Better has no finish line

Image from: http://socialinfairfax.com/better-has-no-finish-line/ 

I saw this billboard the other day from the bottlers of Arrowhead water. And I quite like what it says:

"Better has no finish line."

The concept of continuous improvement is a core part of mentoring. It's also been a stated trait of many of the most successful people in the world. Never being fully satisfied with what one has achieved has been one of the keys to success for people like Bill Gates to Tiger Woods. It's a part of their DNA. It's a never ending quest they're on and it's a quest any one of us can undertake. The thirst for continuous improvement pushes us to work harder or work smarter (or both) and innovate.

I often write about happiness on this blog given it's an oft-stated goal of most of my mentees. On the surface it sounds contradictory to strive for happiness while remaining unsatisfied with one's achievements. But I don't agree. Achievement is merely a marker, a rest stop if you will, while happiness is found in the journey itself. Achievement is the proof you're on that journey. It's an opportunity to evaluate and not much more.
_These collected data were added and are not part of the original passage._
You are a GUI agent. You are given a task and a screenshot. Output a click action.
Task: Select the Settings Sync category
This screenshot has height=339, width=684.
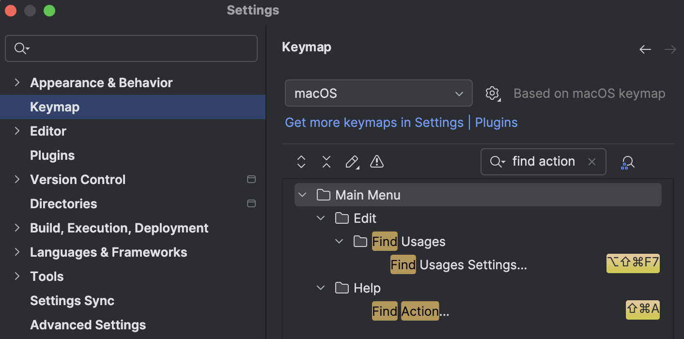point(72,300)
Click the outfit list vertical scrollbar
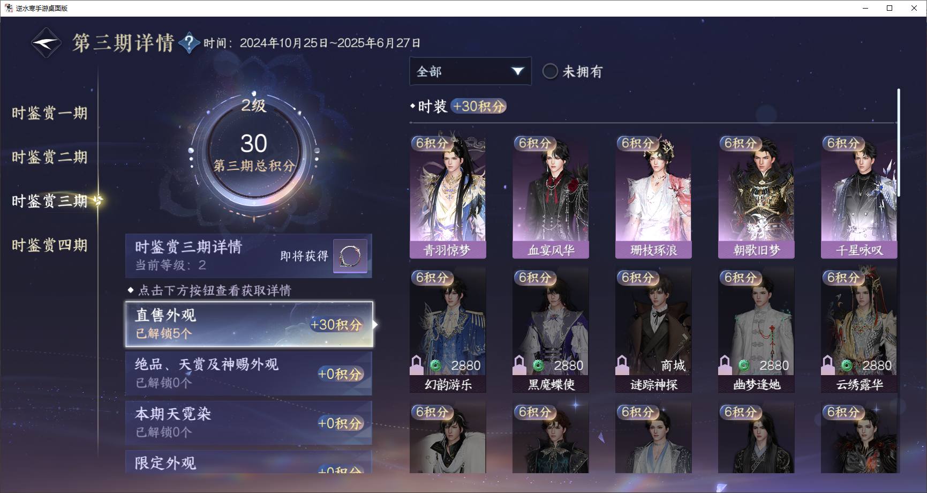927x493 pixels. coord(899,142)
If going on this quest sets you on a path to successfully honing your craft, no matter what that craft is, and you enjoy that path then you have found happiness.

"Better has no finish line" isn't an imposition or a judgement against you. It's instead a master's challenge. Some mentees approach me with this concept already understood and we work contently together on that path to improvement. Other mentees approach me without that understanding and see mentoring as a quick way to "get answers" to their career-related problems as they climb the corporate ladder. With the latter I strive to erase that finish line they have in their heads.

This leads me to a final thought and quote below: continuous improvement doesn't have to be only about big things you're trying to get better at such as "communication" or "networking" or reaching some level of competency at your job. Continuous improvement can and should be about the small things too. Even if all you do is something like decide to get to meetings on time or help one additional person out by answering a question or even start inviting someone to step into an elevator in front of you you will already be creating an environment and an internal conversation towards self-development and ultimately happiness.

"If I cannot do great things, I can do small things in a great way." - Dr. Martin Luther King, Jr.